Dinosaur Jr’s comeback LP, 2007’s Beyond, was a hugely unexpected return to form, wholly unsurprising in its sound, a tour de force in confidence, urgency, and conviction as if the band had never strayed in the first place. Follow-ups Farm and I Bet On Sky had the trio stretching out and diversifying their instrumental palette – a relative exercise for a band as staunchly rooted as Dinosaur Jr – respectively, yet marginally bogging down the qualitative success of Beyond rather than building on and exceeding it.

As such, Give A Glimpse is the leanest of Dinosaur Jr’s post-reunion albums, paring back both its prior albums’ tendency to wander and fussy augmentations. Featuring hooks the size of Cape Cod and an inextricable entwining of Byrds-ian jangle pop into their typically fuzzy crunch, Give A Glimpse may well be the band’s warmest record, sacrificing none of their gut punch force nor J Mascis’ six-string virtuosity.

The album’s first half gets back to Beyond’s limber, conventionally riff-based fare, albeit with a greater pop sensibility than we’ve ever known from the band. Generally high-quality Dinosaur Jr-by-numbers, Mascis’ lightning bolt soloing counterpointing his introverted drawls, one gets the feeling they could churn this stuff out eternally. Lyrically, Mascis is his usual lovably directionless self throughout, positing “what went wrong?”, singing of “crawling around” and being “lost all day”, yet he never met a dead end that couldn’t be cracked with a guitar solo.

The wooly mammoth-footed epic “I Walk For Miles” serves as Give A Glimpse’s hinge point, Mascis largely eschewing his power-pop guitar heroics for a more textural approach across its second half. Aside from “Knocked Around”s rousing coda, the trio is firmly entrenched in mid-tempo ballad territory and, as disconcerting as that woeful description sounds, it’s where they achieve absolute understated triumph. Mascis and company are utterly lithe and sweet on “Lost All Day” and “Knocked Around”, Mascis’ melodic runs woven into the fabric of the songs.

Give A Glimpse’s lone missteps unfortunately belong to bassist Lou Barlow, the clichéd psych-folk of “Love Is” and clunky “Left/Right” both falling flat. That said, any doubt of the relevance of Barlow’s (and Murph’s, for that matter) contributions to the band as a whole are easily cast aside by simply bearing witness to the quality of the reformed band’s work here and since Beyond, their rhythm section providing Mascis an ever-reliable anchor and catalyst.
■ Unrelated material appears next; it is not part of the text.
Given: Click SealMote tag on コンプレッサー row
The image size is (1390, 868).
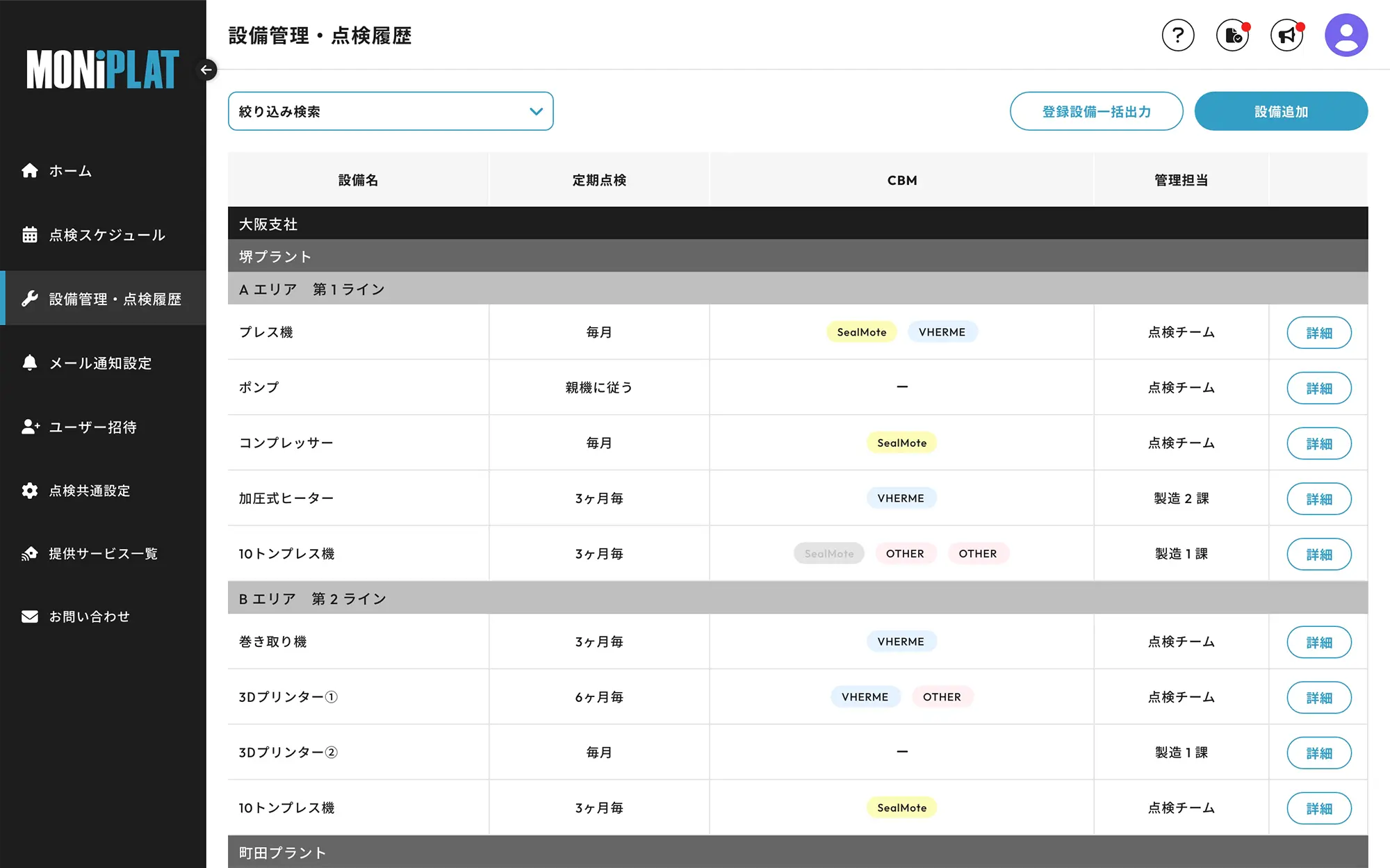Looking at the screenshot, I should pyautogui.click(x=901, y=443).
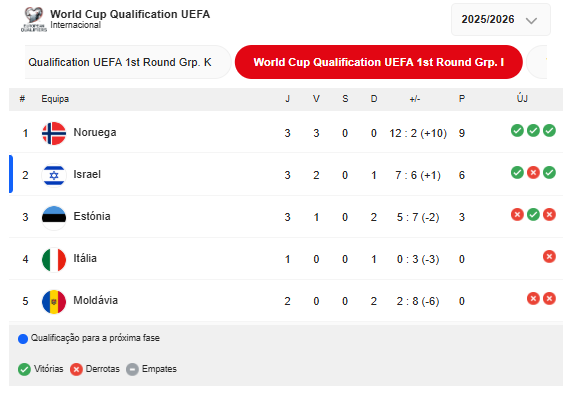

The expectation of surprise and growth must be a tempered when it comes to Dinosaur Jr; one has to give credit for the band lighting on a sound that is readily identifiable and consistently works. We could very well settle on designing a review template for the band, slapping an 8/10 on it and using that henceforth. Yet, Give A Glimpse Of What Yer Not is more than just a routine 8/10 Dinosaur Jr album, it’s their most satisfying and realized post-reunion album yet. Hopefully we’re set up for even greater things next time round, but we at least know we won’t be disappointed.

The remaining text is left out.